## What the task asks:
Your answer should reproduce the full set of records exactly as given.

## Recorded data:
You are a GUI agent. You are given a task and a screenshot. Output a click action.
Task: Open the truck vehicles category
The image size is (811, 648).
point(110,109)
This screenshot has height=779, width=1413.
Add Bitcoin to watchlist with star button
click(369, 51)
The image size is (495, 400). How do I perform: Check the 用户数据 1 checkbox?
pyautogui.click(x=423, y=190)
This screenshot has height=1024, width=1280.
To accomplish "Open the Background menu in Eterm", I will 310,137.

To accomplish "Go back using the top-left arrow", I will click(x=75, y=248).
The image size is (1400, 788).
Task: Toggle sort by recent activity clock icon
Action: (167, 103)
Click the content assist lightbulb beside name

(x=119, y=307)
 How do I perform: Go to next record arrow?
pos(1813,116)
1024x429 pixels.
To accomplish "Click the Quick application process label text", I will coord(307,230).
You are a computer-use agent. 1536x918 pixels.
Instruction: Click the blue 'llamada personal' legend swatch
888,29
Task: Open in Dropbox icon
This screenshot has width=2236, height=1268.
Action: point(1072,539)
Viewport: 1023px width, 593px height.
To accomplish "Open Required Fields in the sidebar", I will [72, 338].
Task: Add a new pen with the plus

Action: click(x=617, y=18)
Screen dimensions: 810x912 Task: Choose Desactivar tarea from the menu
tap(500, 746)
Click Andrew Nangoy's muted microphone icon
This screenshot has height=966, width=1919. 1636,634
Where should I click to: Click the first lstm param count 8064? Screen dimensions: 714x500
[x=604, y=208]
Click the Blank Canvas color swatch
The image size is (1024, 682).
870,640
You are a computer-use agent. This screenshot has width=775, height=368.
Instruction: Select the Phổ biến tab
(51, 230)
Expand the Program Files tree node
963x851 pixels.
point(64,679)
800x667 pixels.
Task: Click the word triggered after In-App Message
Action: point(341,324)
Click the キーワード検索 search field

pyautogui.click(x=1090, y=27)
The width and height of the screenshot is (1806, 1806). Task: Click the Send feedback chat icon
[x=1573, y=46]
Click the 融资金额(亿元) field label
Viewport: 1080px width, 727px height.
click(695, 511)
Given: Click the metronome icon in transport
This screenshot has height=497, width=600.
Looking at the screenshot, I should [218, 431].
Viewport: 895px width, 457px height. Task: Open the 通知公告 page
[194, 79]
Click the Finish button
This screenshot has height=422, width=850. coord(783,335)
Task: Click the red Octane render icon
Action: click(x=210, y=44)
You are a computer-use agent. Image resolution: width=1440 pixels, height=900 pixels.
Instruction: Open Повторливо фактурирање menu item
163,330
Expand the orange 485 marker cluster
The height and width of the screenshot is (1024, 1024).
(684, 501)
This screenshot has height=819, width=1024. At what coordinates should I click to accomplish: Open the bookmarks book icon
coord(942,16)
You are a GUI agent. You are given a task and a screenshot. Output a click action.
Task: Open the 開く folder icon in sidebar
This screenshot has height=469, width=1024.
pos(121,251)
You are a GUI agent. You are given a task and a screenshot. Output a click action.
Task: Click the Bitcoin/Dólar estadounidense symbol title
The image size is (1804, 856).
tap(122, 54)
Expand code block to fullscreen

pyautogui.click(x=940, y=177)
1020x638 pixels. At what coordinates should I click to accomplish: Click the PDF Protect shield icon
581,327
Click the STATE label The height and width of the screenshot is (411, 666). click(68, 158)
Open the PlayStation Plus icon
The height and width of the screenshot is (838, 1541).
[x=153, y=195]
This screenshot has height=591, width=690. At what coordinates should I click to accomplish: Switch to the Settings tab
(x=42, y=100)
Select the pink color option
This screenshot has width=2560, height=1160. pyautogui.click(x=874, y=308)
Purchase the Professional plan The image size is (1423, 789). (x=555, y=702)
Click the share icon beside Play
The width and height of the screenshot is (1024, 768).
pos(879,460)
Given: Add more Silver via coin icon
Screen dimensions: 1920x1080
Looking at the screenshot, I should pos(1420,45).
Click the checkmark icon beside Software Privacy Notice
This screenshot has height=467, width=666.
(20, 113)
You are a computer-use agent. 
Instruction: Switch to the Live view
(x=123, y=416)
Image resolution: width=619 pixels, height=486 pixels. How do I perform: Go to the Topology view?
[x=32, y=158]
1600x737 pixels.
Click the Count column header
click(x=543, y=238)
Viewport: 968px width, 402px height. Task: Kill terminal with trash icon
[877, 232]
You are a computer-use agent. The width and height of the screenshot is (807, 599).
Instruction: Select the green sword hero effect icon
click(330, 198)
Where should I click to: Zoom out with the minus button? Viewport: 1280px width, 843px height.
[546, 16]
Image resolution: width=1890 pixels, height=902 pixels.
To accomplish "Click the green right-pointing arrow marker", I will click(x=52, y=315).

## Written solution:
You are a GUI agent. You are given a task and a screenshot. Output a click action.
Task: Open the truck vehicles category
The image size is (811, 648).
point(110,109)
This screenshot has height=779, width=1413.
Add Bitcoin to watchlist with star button
click(369, 51)
The image size is (495, 400). How do I perform: Check the 用户数据 1 checkbox?
pyautogui.click(x=423, y=190)
This screenshot has height=1024, width=1280.
To accomplish "Open the Background menu in Eterm", I will 310,137.

To accomplish "Go back using the top-left arrow", I will click(x=75, y=248).
The image size is (1400, 788).
Task: Toggle sort by recent activity clock icon
Action: (167, 103)
Click the content assist lightbulb beside name

(x=119, y=307)
 How do I perform: Go to next record arrow?
pos(1813,116)
1024x429 pixels.
To accomplish "Click the Quick application process label text", I will coord(307,230).
You are a computer-use agent. 1536x918 pixels.
Instruction: Click the blue 'llamada personal' legend swatch
888,29
Task: Open in Dropbox icon
This screenshot has width=2236, height=1268.
Action: point(1072,539)
Viewport: 1023px width, 593px height.
To accomplish "Open Required Fields in the sidebar", I will [72, 338].
Task: Add a new pen with the plus

Action: click(x=617, y=18)
Screen dimensions: 810x912 Task: Choose Desactivar tarea from the menu
tap(500, 746)
Click Andrew Nangoy's muted microphone icon
This screenshot has height=966, width=1919. 1636,634
Where should I click to: Click the first lstm param count 8064? Screen dimensions: 714x500
[x=604, y=208]
Click the Blank Canvas color swatch
The image size is (1024, 682).
870,640
You are a computer-use agent. This screenshot has width=775, height=368.
Instruction: Select the Phổ biến tab
(51, 230)
Expand the Program Files tree node
963x851 pixels.
point(64,679)
800x667 pixels.
Task: Click the word triggered after In-App Message
Action: point(341,324)
Click the キーワード検索 search field

pyautogui.click(x=1090, y=27)
The width and height of the screenshot is (1806, 1806). Task: Click the Send feedback chat icon
[x=1573, y=46]
Click the 融资金额(亿元) field label
Viewport: 1080px width, 727px height.
click(695, 511)
Given: Click the metronome icon in transport
This screenshot has height=497, width=600.
Looking at the screenshot, I should [218, 431].
Viewport: 895px width, 457px height. Task: Open the 通知公告 page
[194, 79]
Click the Finish button
This screenshot has height=422, width=850. coord(783,335)
Task: Click the red Octane render icon
Action: click(x=210, y=44)
You are a computer-use agent. Image resolution: width=1440 pixels, height=900 pixels.
Instruction: Open Повторливо фактурирање menu item
163,330
Expand the orange 485 marker cluster
The height and width of the screenshot is (1024, 1024).
(684, 501)
This screenshot has height=819, width=1024. At what coordinates should I click to accomplish: Open the bookmarks book icon
coord(942,16)
You are a GUI agent. You are given a task and a screenshot. Output a click action.
Task: Open the 開く folder icon in sidebar
This screenshot has height=469, width=1024.
pos(121,251)
You are a GUI agent. You are given a task and a screenshot. Output a click action.
Task: Click the Bitcoin/Dólar estadounidense symbol title
The image size is (1804, 856).
tap(122, 54)
Expand code block to fullscreen

pyautogui.click(x=940, y=177)
1020x638 pixels. At what coordinates should I click to accomplish: Click the PDF Protect shield icon
581,327
Click the STATE label The height and width of the screenshot is (411, 666). click(68, 158)
Open the PlayStation Plus icon
The height and width of the screenshot is (838, 1541).
[x=153, y=195]
This screenshot has height=591, width=690. At what coordinates should I click to accomplish: Switch to the Settings tab
(x=42, y=100)
Select the pink color option
This screenshot has width=2560, height=1160. pyautogui.click(x=874, y=308)
Purchase the Professional plan The image size is (1423, 789). (x=555, y=702)
Click the share icon beside Play
The width and height of the screenshot is (1024, 768).
pos(879,460)
Given: Add more Silver via coin icon
Screen dimensions: 1920x1080
Looking at the screenshot, I should pos(1420,45).
Click the checkmark icon beside Software Privacy Notice
This screenshot has height=467, width=666.
(20, 113)
You are a computer-use agent. 
Instruction: Switch to the Live view
(x=123, y=416)
Image resolution: width=619 pixels, height=486 pixels. How do I perform: Go to the Topology view?
[x=32, y=158]
1600x737 pixels.
Click the Count column header
click(x=543, y=238)
Viewport: 968px width, 402px height. Task: Kill terminal with trash icon
[877, 232]
You are a computer-use agent. The width and height of the screenshot is (807, 599).
Instruction: Select the green sword hero effect icon
click(330, 198)
Where should I click to: Zoom out with the minus button? Viewport: 1280px width, 843px height.
[546, 16]
Image resolution: width=1890 pixels, height=902 pixels.
To accomplish "Click the green right-pointing arrow marker", I will click(x=52, y=315).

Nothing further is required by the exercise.